In November 2000, HRA Gray & Pape, LLC, (HRAG&P) contracted with the National Park Service (NPS), Midwest Regional Office, to prepare a Historic Resource Study (HRS) for Effigy Mounds National Monument in Clayton and Allamakee Counties, Iowa. Effigy Mounds National Monument was created by President Harry S Truman's proclamation on October 25, 1949. Since that date, several land acquisitions have increased the size of the monument. Most recently, in December 2000, the Heritage Addition added 1,045 acres to the monument, increasing it to 2,526 acres. There are more than 200 known prehistoric mounds, constructed between 2,500 and 700 years ago, within Effigy Mounds National Monument. The monument consists of the North, South, Heritage Addition, and Sny Magill Units, with the largest concentration of mounds at Sny Magill. Farming and other activities have destroyed the surface manifestation of a number of mounds, including those formerly situated in the Yellow River floodplain and in several open fields. However, subsurface features at some of these mounds may still survive.  In addition to the mounds, there are 18 rock shelters in the North and South units of the monument. Historic period resources include a remnant section of a military road constructed in 1840 and archeological remains associated with various historic period activities. The monument curates an extensive collection of more than 8,000 prehistoric artifacts and more than 12,000 manuscripts that are displayed in an interpretive museum and stored in the archives. The archives also contain a number of biological, geological, and paleontological samples. Park administrative offices are housed in the visitor center. Upon passage of the National Historic Preservation Act of 1966, the monument, along with many other National Park Service sites and properties, was listed in the National Register of Historic Places (NRHP).

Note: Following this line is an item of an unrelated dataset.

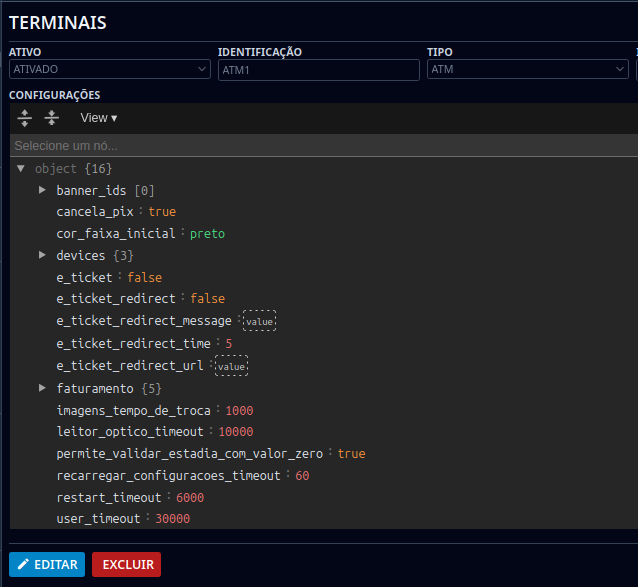
Task: Select the permite_validar_estadia_com_valor_zero true value
Action: tap(351, 454)
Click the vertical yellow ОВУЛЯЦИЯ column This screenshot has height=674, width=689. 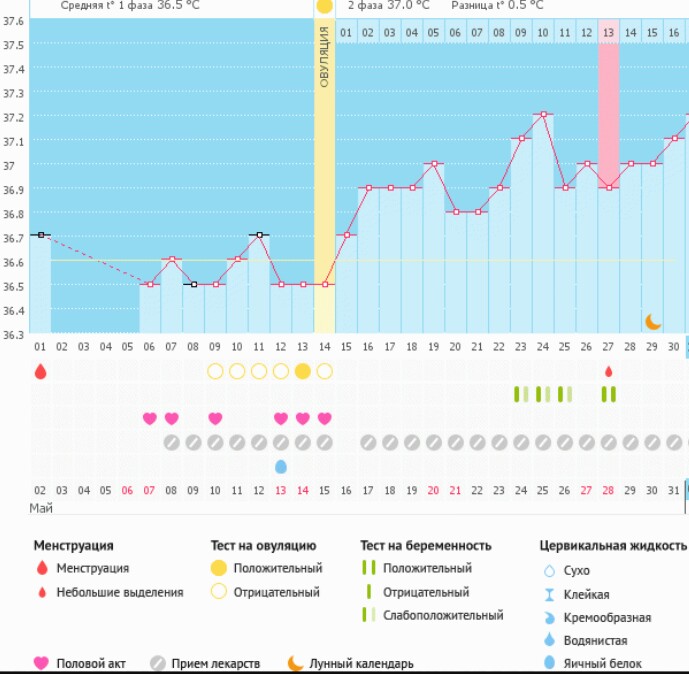pyautogui.click(x=324, y=180)
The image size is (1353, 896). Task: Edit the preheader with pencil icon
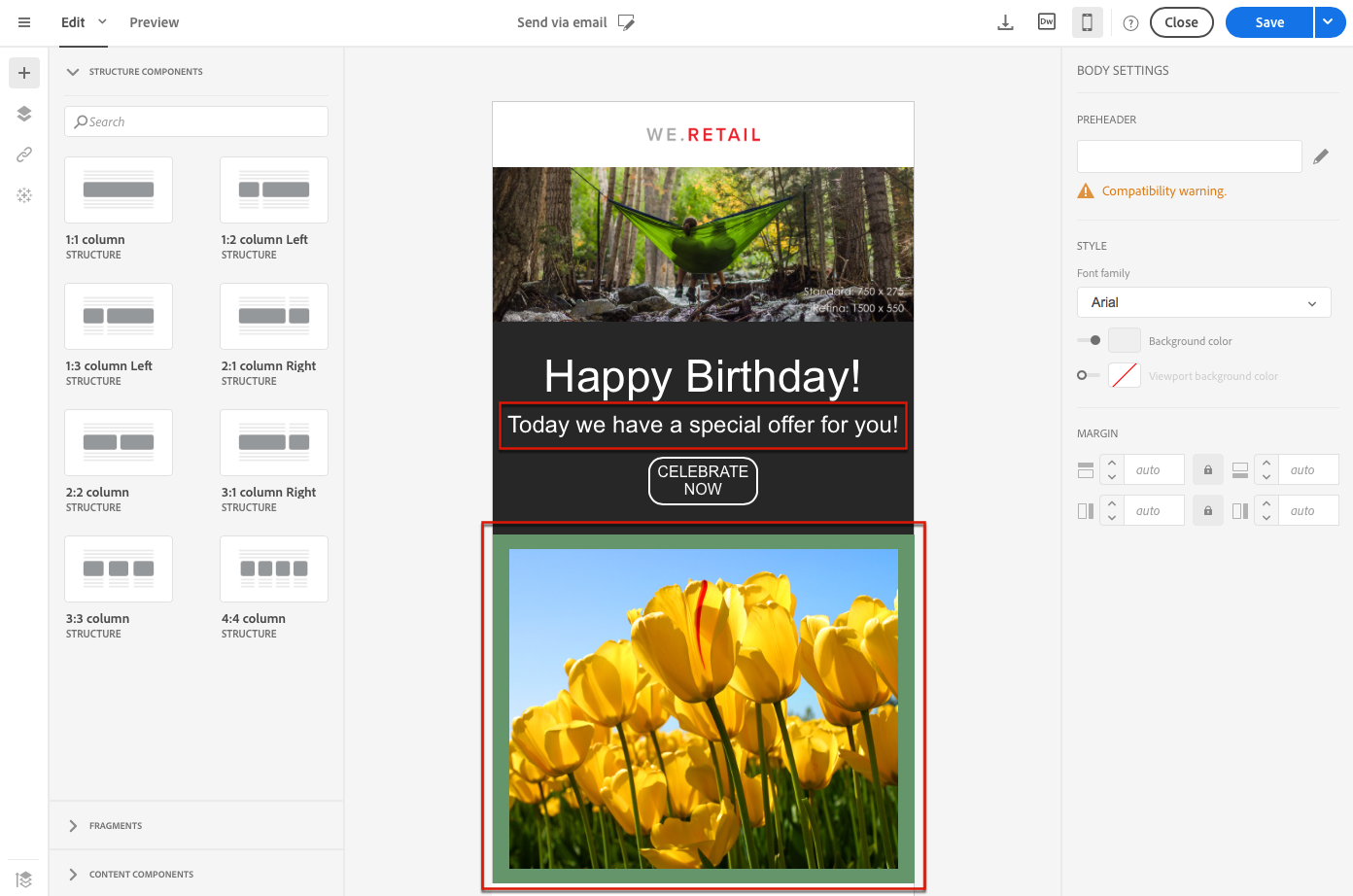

As a management tool, the HRS synthesizes cultural resource information from all cultural resource disciplines in a narrative designed to serve managers, planners, interpreters, cultural resource specialists, and the interested public as a reference for the history of the region and the resources within the park. The HRS is derived from research in primary and secondary records related to environmental history, prehistoric and American Indian use and occupation, exploration, land use, settlement patterns, and the development of archeology as a discipline. It utilizes both documentary research and field observations to determine and describe the integrity, authenticity, associative values, and significance of cultural resources within the monument, as well to highlight areas for future interpretive development. The HRS will serve as the foundation for future cultural resource assessments and management plans. It defines themes of area history; establishes a relationship between events and the built environment; identifies time frames and periods of significance for historic contexts; and identifies links between national, regional, and local events.
The HRS also is designed to review previously completed Effigy Mounds National Monument cultural resource studies of varying nature. This variability stems from the limited scope of some studies, the addition of new property to the monument, changes over time in cultural resource management theories, and changing management needs associated with site usage and the targeting of a broader audience. Furthermore, in recent years, cultural resource managers have placed increased emphasis upon cultural landscapes that encompass the totality of resources that constitute a system of land use or that now form a multiple-layer depiction of use over time. Natural features, vegetation, land use patterns, and circulation systems are a few of the important elements of cultural landscapes. Effigy Mounds National Monument is located in an area with a rich prehistoric and historic period history, the interwoven evidence of which is visible on the landscape. To interpret and manage the primary cultural resources for which the monument was established, it is critical to understand the evolution of this landscape.